文章转载自： https://zhuanlan.zhihu.com/p/570352241

本文将首先介绍 ETH 在四足机器人领域的标志性成果（分别发表在 Science Robotics 2020 和 2022），随后介绍强化学习在四足机器人领域的最新成果。

广告：欢迎对RL+四足机器人感兴趣/有经验的同学申请上海人工智能实验室的实习 ~ 简历投递 baichenjia@pjlab.org.cn

ETH 2020 — Learning Quadrupedal Locomotion over Challenging Terrain

这篇工作的主要特点是仅利用了四足机器人的本体信息（proprioceptive feedback），使用强化学习进行仿真环境训练和 zero-shot 的 sim-to-real 真实环境迁移，得到了能够在许多 challenging terrain 上成功的行走策略。

本文的主要贡献包括以下几个部分。

Domain Randomization & Adaptive Terrain Curriculum

之前的许多工作需要对真实物理环境的状态转移进行准确建模，而这一建模往往是很难的。本文使用了domain randomization 的方法来对模拟器中的物理参数进行 randomize，从而使策略能够更加容易的从仿真器到真实世界中进行迁移。另外在训练中使用了 Adaptive Terrain Curriculum，逐步的改变四足训练的地形参数，从简单的地形开始来使四足不断学习到新的技能，并泛化到新的环境中。

Privileged Learning

直接从真实环境信息中训练策略是不可行的，原因是（1）真实环境中噪声很大；（2）真实环境中无法获得地形信息的真值。特别的，本文的假设是只利用本体信息，不使用视觉和雷达（Blind Setting）。

Privileged Learning 将四足的训练过程分为两个部分：

在第一阶段，使用仿真器中能够获得 Ground Truth 信息训练一个 Teacher Policy。由于该策略在使用完美信息的情况下进行训练，故而能够在很快的时间内达到一个很好的水平。然而，该策略并不能用于真实环境，原因是真实环境下无法获得这些 Ground Truth 信息。在本文中，Ground Truth 信息包括四足周围的地面高度图，contact信息和四足本体信息。Teacher 策略使用 TRPO 策略梯度法进行训练。
在第二阶段，使用 teacher forcing 的方法训练一个 student 策略，其中 student 策略只能获得四足在实际中使用的本体信息。在相同状态下，student 策略使用本体信息作为输入，而对应的 teacher策略使用 gound truth 作为输入；student 的损失函数设定为模仿 teacher 的动作，使用监督学习的方法进行训练。

Student策略使用 Temporal Convolution Network （TCN）网络。使用时序卷积网络TCN来对历史信息进行处理，从而能够获得更长时间的历史信息。特别的，TCN 能够从历史信息中推断 contact 和 slip 的有关信息。

附上文中关于整体结构的细节图。

ETH 2022 — Learning Robust Perceptive Locomotion for Quadrupedal Robots in the Wild

这篇工作和上一篇工作的主要区别在于使用了感知信息（视觉、雷达）使四足能够获得更加完备的信息。

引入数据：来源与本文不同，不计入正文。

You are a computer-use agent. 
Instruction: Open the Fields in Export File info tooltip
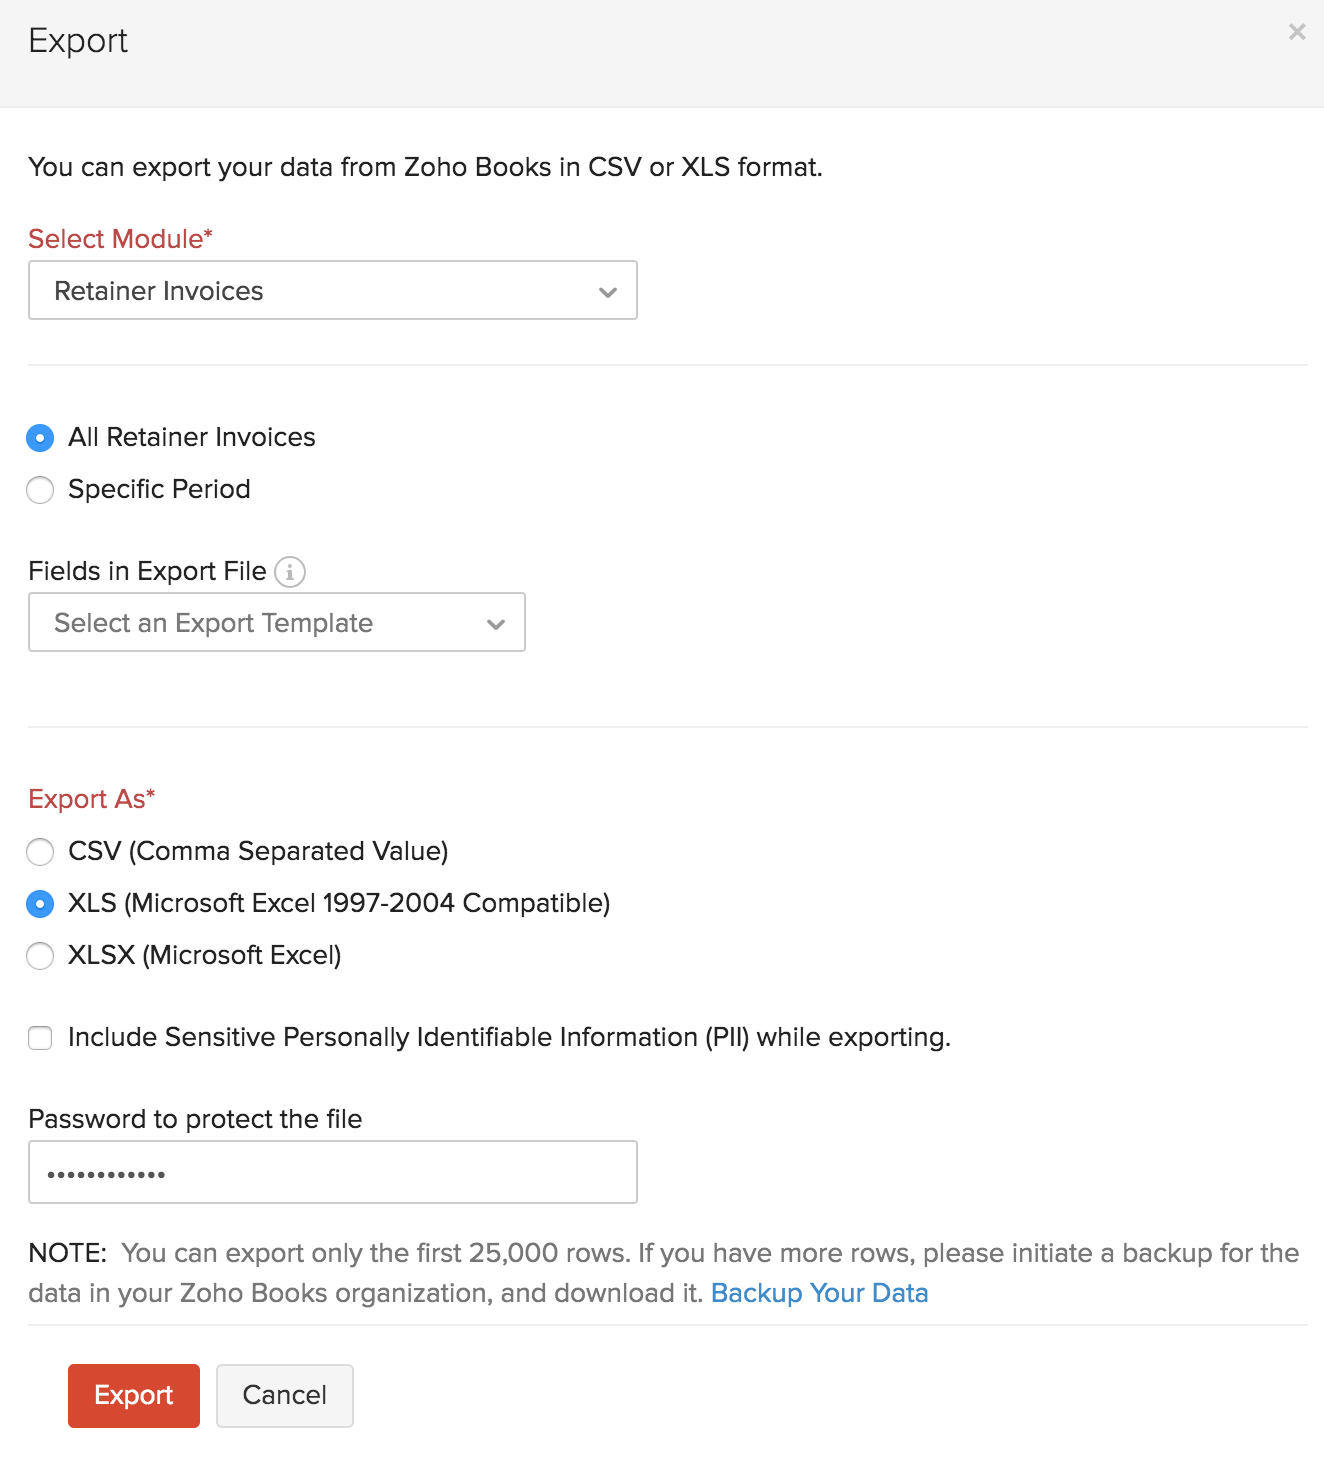pyautogui.click(x=290, y=571)
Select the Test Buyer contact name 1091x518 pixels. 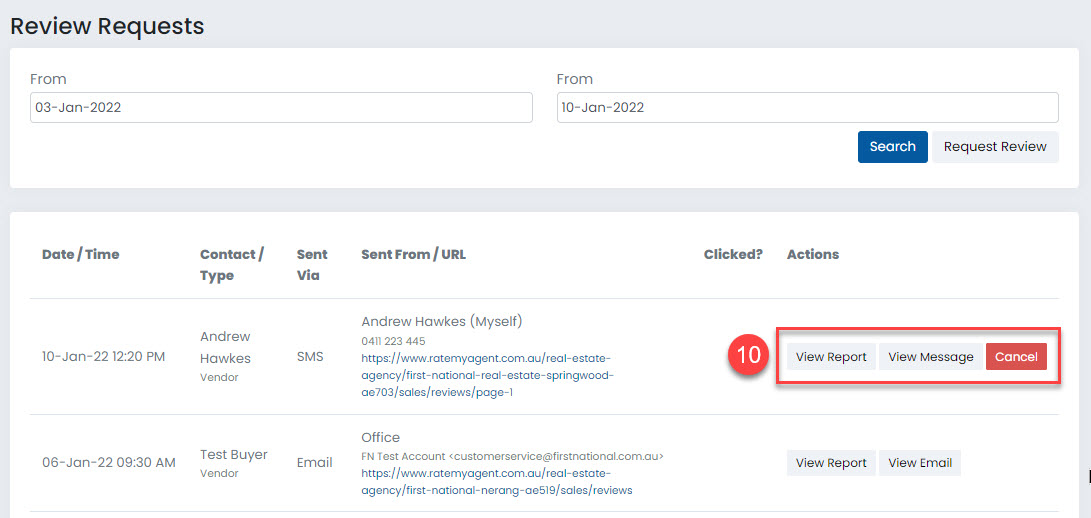[234, 455]
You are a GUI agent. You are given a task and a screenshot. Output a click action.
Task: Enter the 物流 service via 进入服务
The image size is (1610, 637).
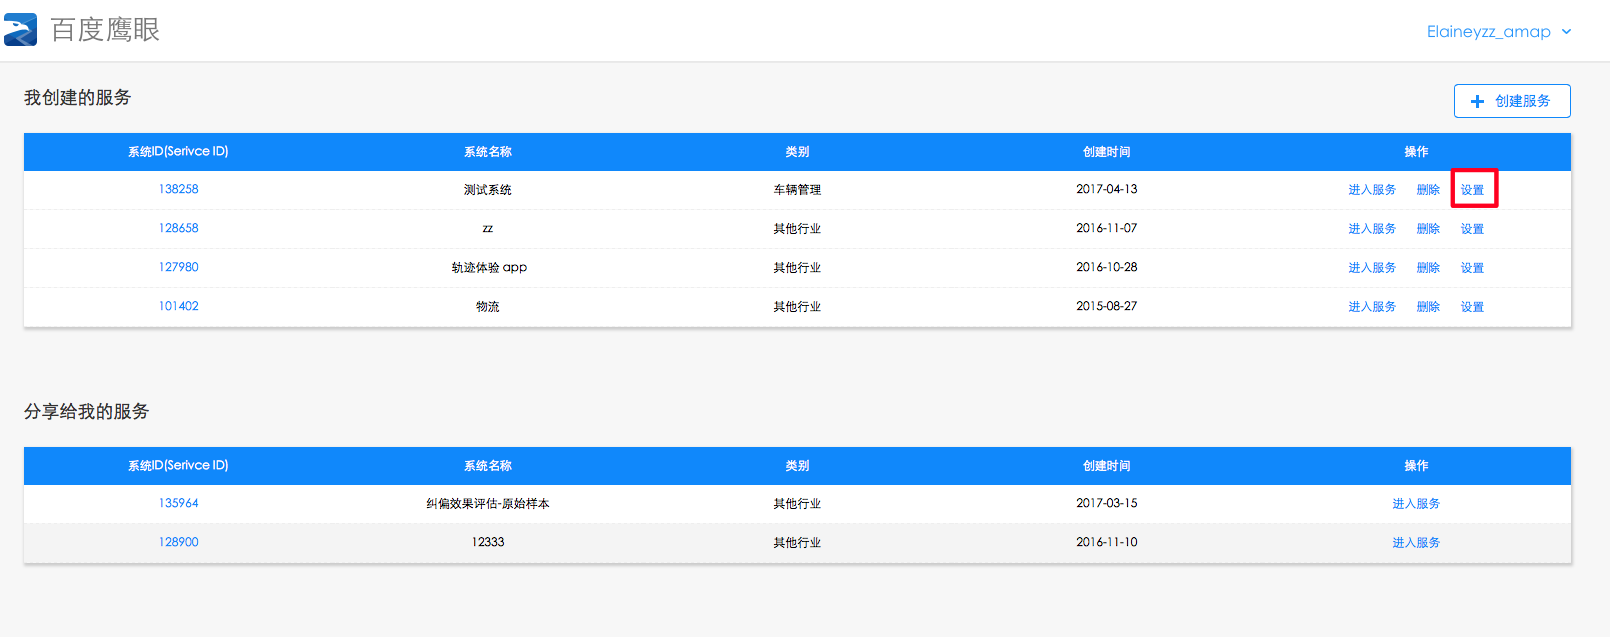tap(1371, 307)
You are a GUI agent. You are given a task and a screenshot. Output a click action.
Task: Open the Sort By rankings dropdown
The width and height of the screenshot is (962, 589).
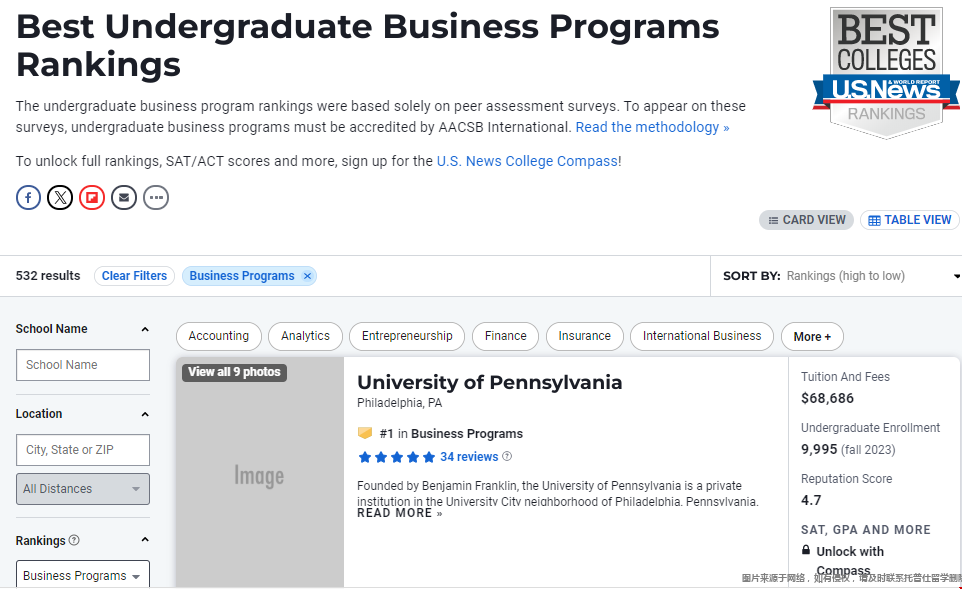tap(841, 276)
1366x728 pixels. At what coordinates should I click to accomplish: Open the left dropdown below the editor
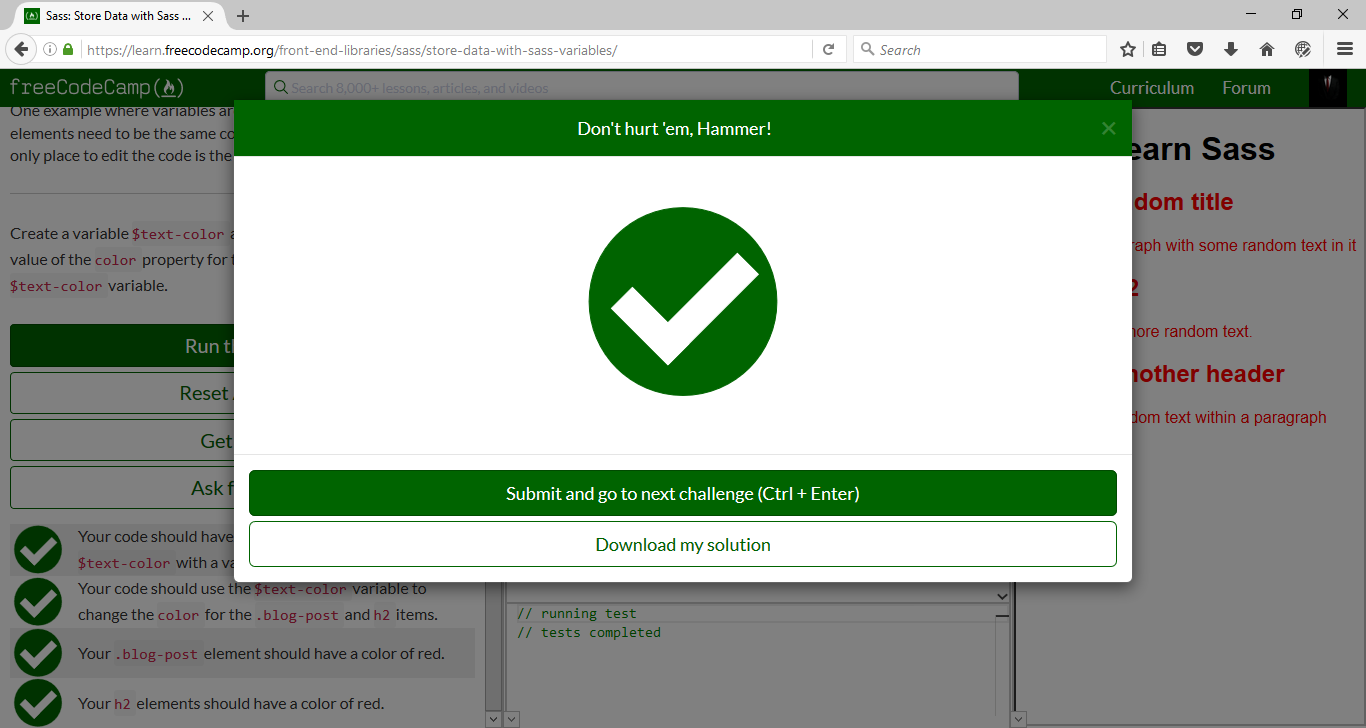pyautogui.click(x=493, y=718)
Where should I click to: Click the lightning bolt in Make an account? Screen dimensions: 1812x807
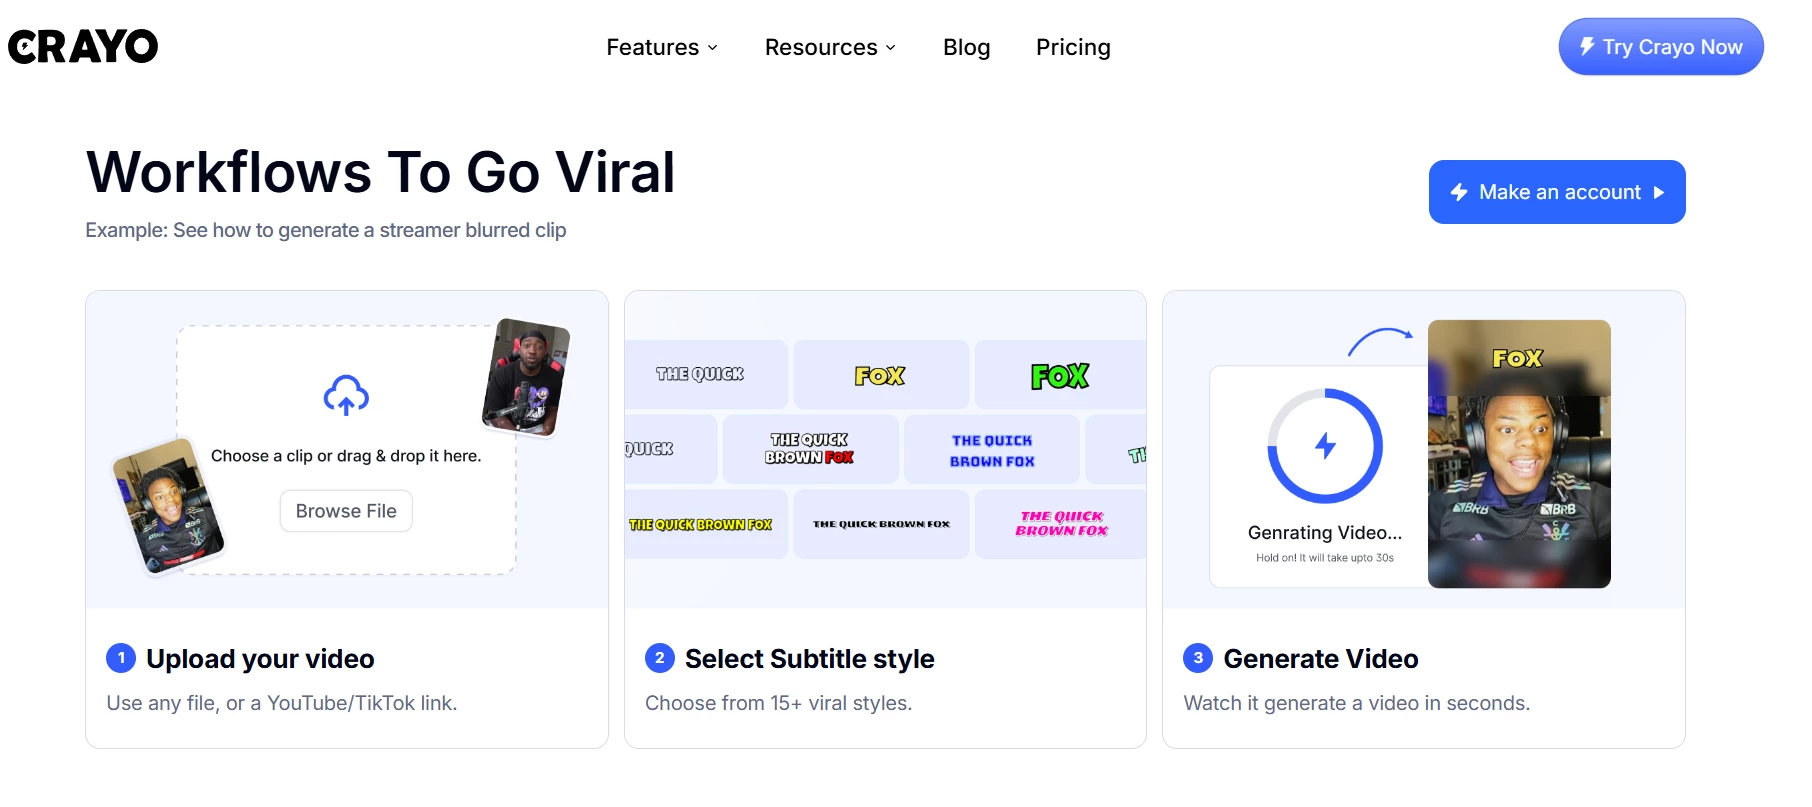(x=1459, y=192)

Attention-based Recurrent Encoder

提出了一个基于attention机制的 belief state encoder，可以融合感知信息和本体信息，同时可以对未来进行一定的推断。例如，智能体在通过下图的软体材质时，belief 编码器会记录这一信息，并在后面时间步的推断中修改对地形信息的估计。

Privileged Learning

在学习上仍然沿用了上一篇的做法，首先在仿真环境中利用完备的感知信息和本体信息，基于强化学习算法训练一个 teacher 策略。随后 student 使用 belief state encoder 作为状态信息的编码，使用 teacher 策略产生的动作作为监督信息，通过策略蒸馏得到 student 策略。belief state 的优势是能够通过历史信息推断智能体所看不到的部分信息，从而解决部分可观测的问题。在实际训练中，本文方法也使用了其他的技巧，例如 curriculum Learning, randomization 等。下图显示了 belief encoder 的具体结构，encoder-decoder 的结构在策略蒸馏损失的基础上，额外的给出了 reconstruction 的损失，可以用于加速学习 belief state。

下面介绍近期其他的四足相关工作。

1. Model-Free RL Methods

Learning to Walk in Minutes Using Massively Parallel DRL. CoRL 2022

https://leggedrobotics.github.io/legged_gym/leggedrobotics.github.io/legged_gym/

利用NVIDIA设计的并行仿真环境，可以支持数千个机器人同时的在线训练，从而在很短的时间内学习到稳定的策略，并通过sim-to-real将策略迁移到真实的环境中。

主要的设计点包括：

算法可以适用于不同的四足：ANYmal B, ANYmal C with an attached arm, and the Unitree A1 robots
Curriculum Learning: 在训练中包含了不同的地面情况，如flat, sloped, randomly rough, discrete obstacles, and stairs等，在训练中，从简单的地形开始训练，随后扩展到复杂的地形，例如提升台阶的高度（5cm~20cm）。
RL Formulation: 状态空间（base linear and angular velocities, measurement of the gravity vector, joint positions and velocities, the previous actions selected by the policy, and finally, 108 measurements of the terrain sampled from a grid around the robot’s base）动作空间（desired joint positions sent to the motors，then a PD controller produces motor torque）。
奖励设计：（1）达到固定方向的速度 follow the commanded velocities，同时避免其他方向的速度；（2）penalize joint torques, joint accelerations, joint target changes （3）避免碰撞：通过检测 contacts with the knees, shanks or between the feet and a vertical surface. （4）其他：encouraging the robot to take longer steps。
Sim-to-Real: 使用 domain randomlization，包括地面摩擦力，状态噪声，机器人在周期的初始位置等

Learning to walk in 20 minutes. 2208.07860

https://sites.google.com/berkeley.edu/walk-in-the-parksites.google.com/berkeley.edu/walk-in-the-park

在与实际的环境交互中进行，主要解决的问题是样本利用效率。在RL更新中对应的问题是保持一个较高的 update-to-data (UTD) 值，需要使用REDQ模型。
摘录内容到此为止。